Provided data START

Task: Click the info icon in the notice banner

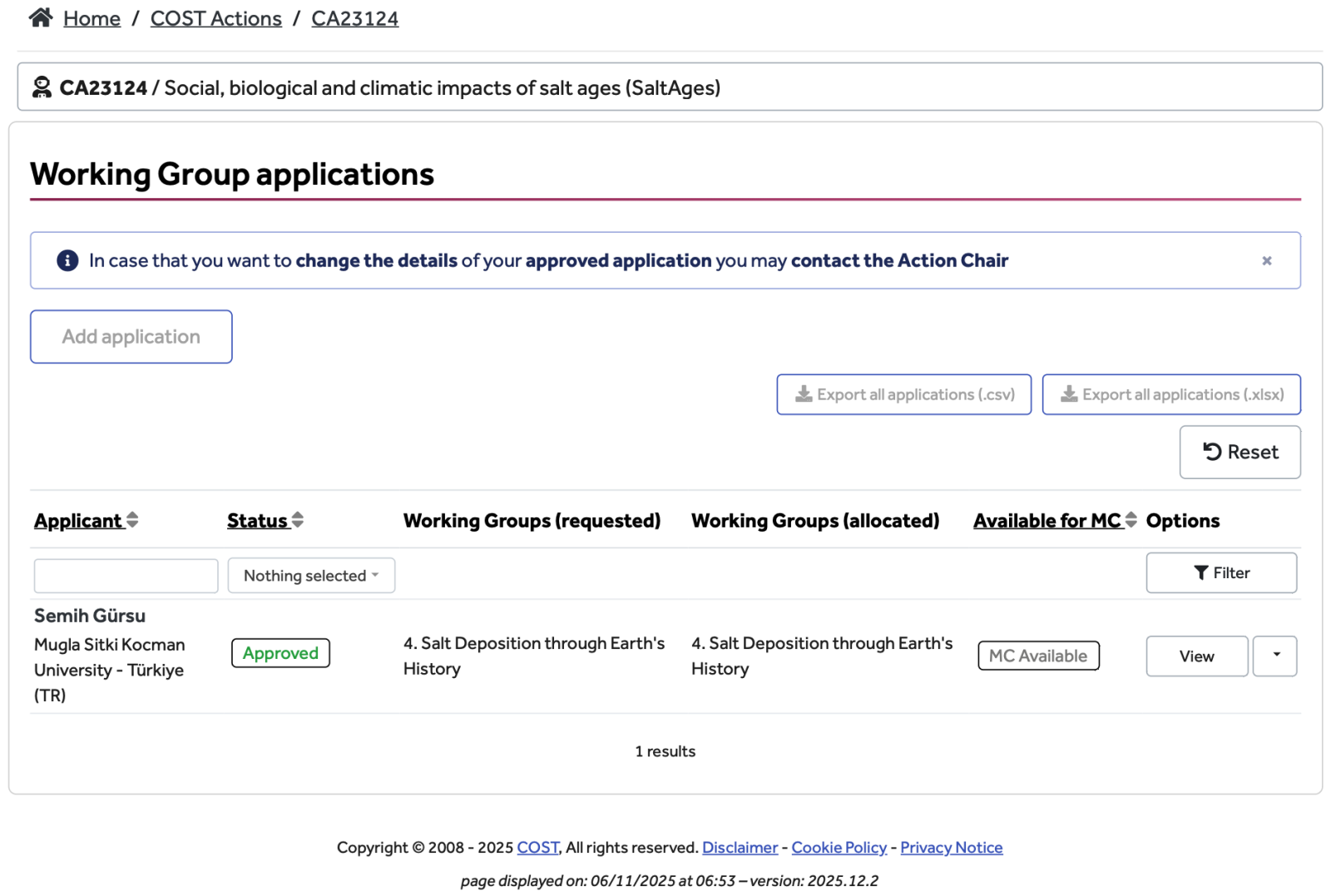Action: 67,260
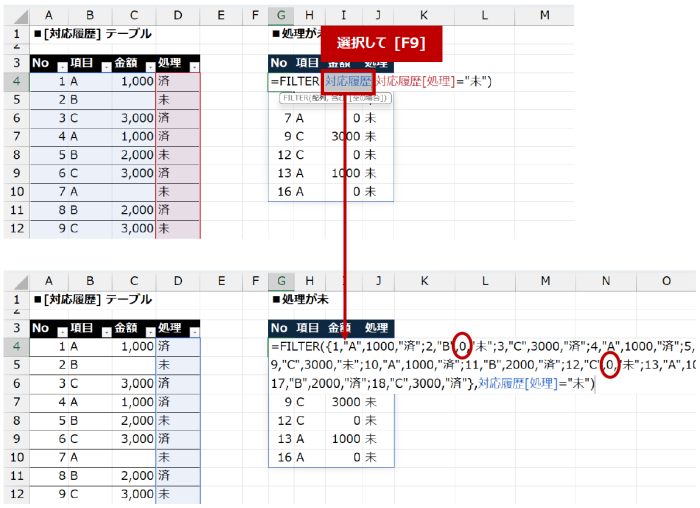The image size is (700, 508).
Task: Select column M header in upper sheet
Action: click(544, 15)
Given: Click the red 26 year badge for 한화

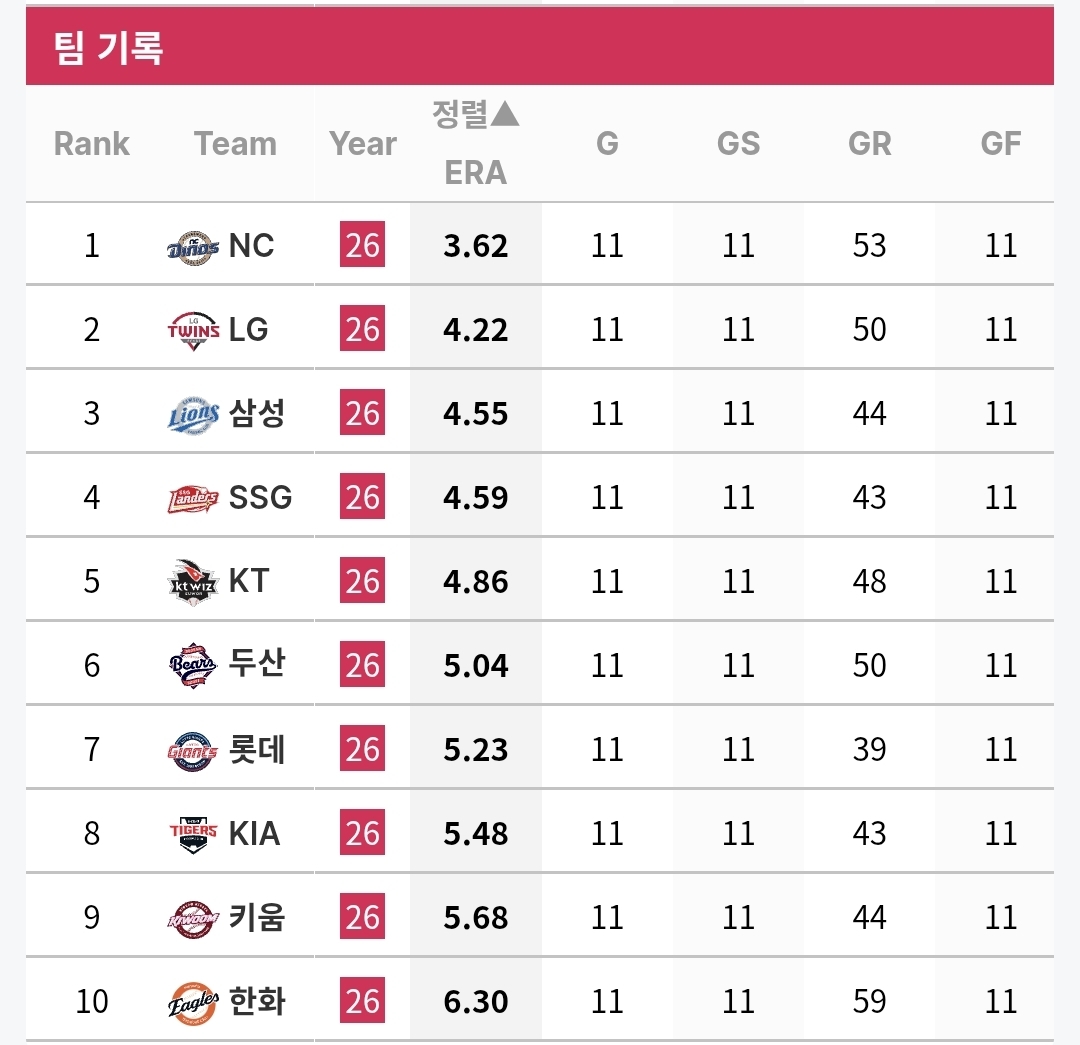Looking at the screenshot, I should pos(362,1002).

Provided data END

- Exercise -
The complete set of records should be written out again, pictures excluded.

- Answer box -
Task: Click the info icon in the notice banner

Action: 67,260
The image size is (700, 508).
Task: Select column M header in upper sheet
Action: click(544, 15)
Given: Click the red 26 year badge for 한화

Looking at the screenshot, I should pos(362,1002).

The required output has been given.